В третий раз ехал я по Москве. И всё ещё это был для меня город чужой. Узкий, тесный. Дышать здесь и то тяжело. Мы миновали стену Белого города, и углубились в Земляной. Город посадских людей, торговцев победнее, мастеровых и прочего люда, кому не нашлось места в лучших частях Москвы. Здесь оказалось куда грязнее, но, правда, всё равно чище, чем в кино показывают. Мостовой считай не было, разве кто от крыльца выложит деревянных плах да чурбачков вдоль фасада дома. Но это только в домах поприличней. Люди уступали моей кавалькаде дорогу, жались к стенам и заборам, чтобы ненароком не оказаться сбитым крепкой лошадиной грудью. А как мы проезжали, многие принимались ругаться и грозить кулаками «разъездившимся боярам». Грязь летела из-пол копыт во все стороны, пачкая тех, кому не повезло оказаться на нашем пути.
У ворот нас встретили московские стрельцы. Однако остановить меня не решились. Кто ж станет удерживать в воротах воеводу? Меня с поклоном пропустили. Впереди лежала дорога на юго-запад, к Можайску.

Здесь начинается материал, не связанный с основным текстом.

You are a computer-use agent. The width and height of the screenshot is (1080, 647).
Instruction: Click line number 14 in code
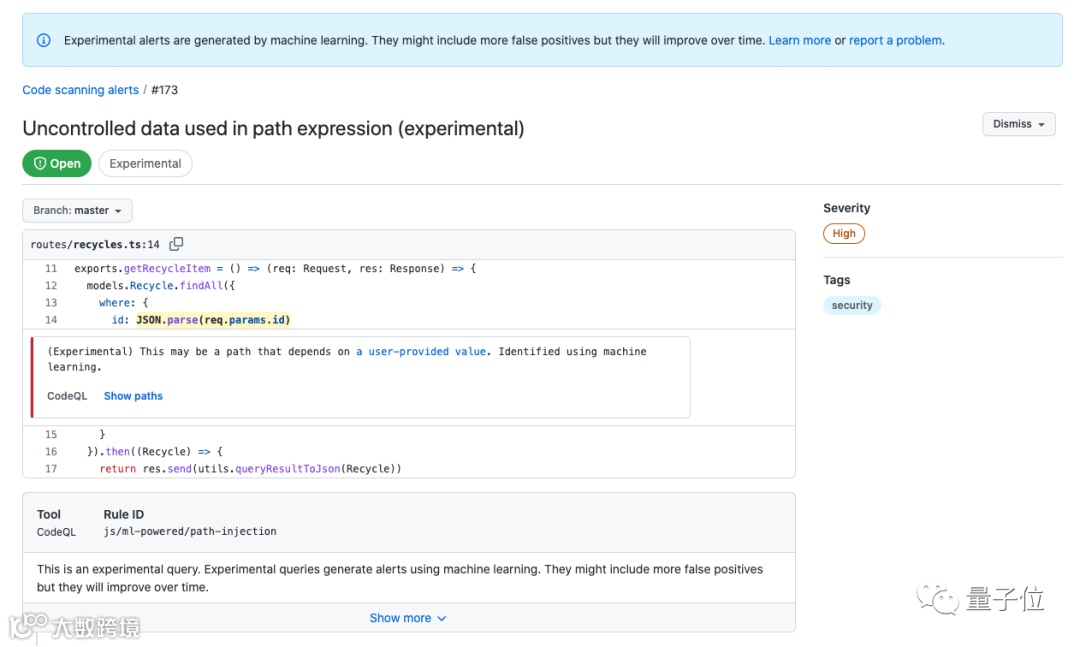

Ехали размеренной рысью. Коней не гнали, но и шагом пускали редко, только чтобы передышку дать. Скакали, конечно, не монгольским манером — с парой заводных лошадей. Не было смысла в такой гонке, да и коней лишних у меня на подворье не было. Хорошо ещё, что все дворяне, сопровождавшие меня, с послужильцами своих имели. Безлошадных я, собственно, и оставил в московской усадьбе. Но даже таким аллюром я доберусь до Можайска лишь к полуночи, а ехать по ночной дороге опасно. Можно и на шишей каких нарваться — им-то наплевать, что князь-воевода едет Отечество спасать. Навалятся гурьбой, и поминай как звали.
Слово шиши само собой всплыло в памяти, нарисовав обросшего бородой человека в несусветных лохмотьях с дубиной в руке и самодельным кистенём-мачугой за поясом. Поясом, конечно же, служил кусок верёвки. Один такой нам не страшен, да и не полезет он в одиночку на вооружённый отряд даже ночью, если не самоубийца. Вот ватага человек в пятнадцать-двадцать — уже представляет серьёзную угрозу. Тем более что объявлять о нападении они, само собой, не станут, и ринутся в атаку из ближайших кустов. Тут даже заряженные пистолеты и сабли могут не спасти.